Pink feet and shore malarkey.

Pink feet and shore malarkey.
Graeme Hutchinson

Saturday, 14 January 2017

Despite dire warnings of thundersnow, snowmageddon, and other biblical scale floods and tempests preceding our trip to Holkham, the day passed without incident bathed in nothing more than sparkling sunshine and clear blue skies. For sure it was cold and there was a stiff breeze on the dunes but Holkham was unaffected by the previous day's gales and tidal surges. (Sadly, Cley Marshes, just along the coast, did not fare so well and has been inundated again).

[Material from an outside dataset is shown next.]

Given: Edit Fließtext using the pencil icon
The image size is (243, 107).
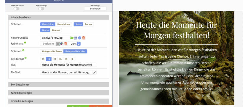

Birding began early as flocks of redwing and fieldfare flew around Birchanger Services on the M11during our loo stop and a barn owl was spotted from the coach near Fakenham. Holkham is rightly renowned for the geese that winter there. Pink-footed and brent geese were around in huge numbers, every now and again being spooked noisily into the air by passing marsh harriers. Bean, white-fronted, greylag and Egyptian geese were added to the list by the end of the day.

First order though for those with wellies or foolhardy enough to risk a boot-full of freezing cold water was to squelch out onto the soggy saltmarsh between the pines and the dunes in search of shore larks. The search, not without its comic aspects, was ultimately unsuccessful despite there having been sightings of flocks of thirty or more in preceding days. We did however see sky larks, linnets and meadow pipits. We paddled onward to the dunes and were able to see a raft of scoters among the breakers out to sea.

Back behind the pines we saw a barn owl quartering the fields beside Lady Anne's Drive. A goldeneye was showing well on the pond beside the path to the hides as we headed for a late lunch. The view from the George Washington Hide was sublime, the reedbeds back-lit and sparkling in late afternoon sunshine. Long, wavy lines of pink-footed geese straggled untidily in from their inland feeding grounds, before tilting, jinking and dropping in to roost in front of us.

On the way back up the path we saw treecreepers and a personal highlight for me, a really close view of a firecrest. Back at Lady Anne's walk the barn owl was still patrolling the fence lines, the pink-footed geese yapping noisily and the low sun highlighting the brick and terracotta roof tiles of the estate cottages as yet more geese straggled in. Thanks to all who came on a special day.